Over the past nearly three years, the Zaev regime was able to complete two major highways started and largely built by the previous, Nikola Gruevski led Government (Demir Kapija – Smokvica and Skopje – Stip), and hopelessly drag out the third (Kicevo – Ohrid). But no new highway construction was initiated under Zaev.

Today, shortly before the April elections, at a time when the ethnic Albanian votes are paramount for Zaev’s SDSM party, the first such contract was signed. Priority has shifted toward building a highway to Kosovo, that would link Skopje to the Blace border crossing. But what is most notable in the contract is the scale of the project – we are talking about a highway with full two kilometers in length.

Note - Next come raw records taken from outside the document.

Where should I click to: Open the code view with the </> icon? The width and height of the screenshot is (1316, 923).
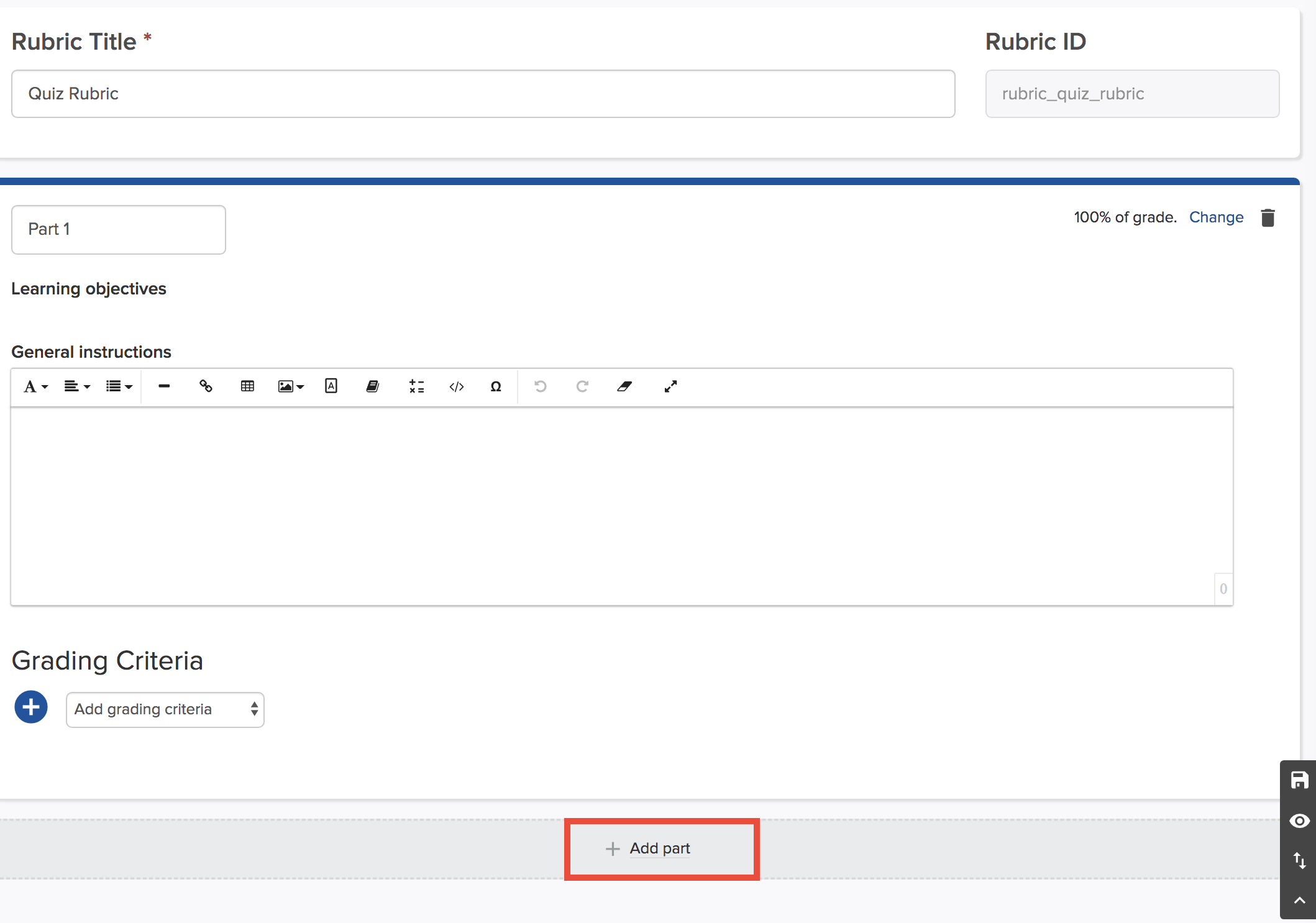457,386
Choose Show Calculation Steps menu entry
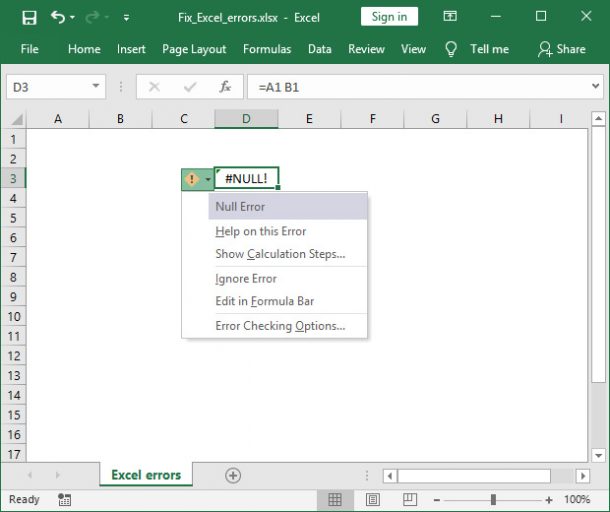This screenshot has width=610, height=512. tap(280, 254)
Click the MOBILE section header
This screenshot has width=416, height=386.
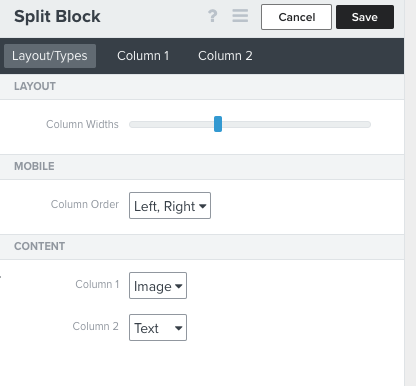pyautogui.click(x=34, y=166)
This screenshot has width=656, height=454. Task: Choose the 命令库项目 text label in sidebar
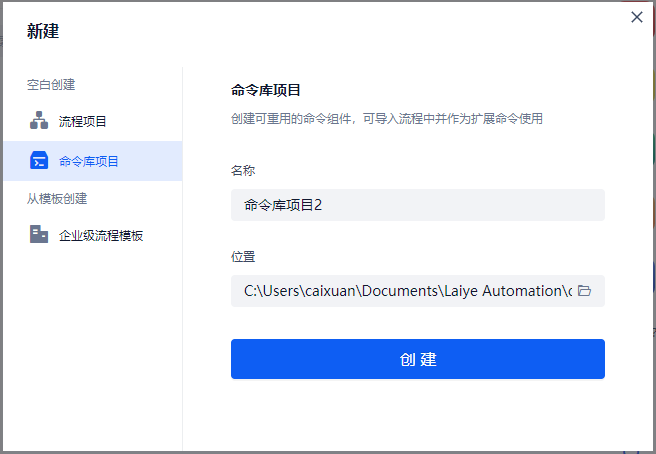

The entire distance from the border crossing to the Skopje northern right road, or the city itself, is under 20 kilometers but even this seems too much for the publicly ran Macedonian Roads company. The tiny stretch, extending two kilometers from the crossing, will cost 12.2 million EUR and will include two over-passes.

Another stretch, 10.5 kilometers long, from Blace to the small Stenkovec airport, is being planned and the European Bank for Reconstruction and Development is being asked to provide 70 million EUR for it.

The highway to Kosovo features prominently in the campaign of both the ruling SDSM party and its ethnic Albanian coalition partner DUI. Kosovo already completed its highway to Blace, named Arben Xhaferi after the late Macedonian Albanian politician.

Meanwhile, Zaev’s regime intermittently promised to build 500 kilometers of highways and sicced prosecutors against VMRO-DPMNE officials who actually built or initiated the three most recent highways using Chinese or EU loans and grants.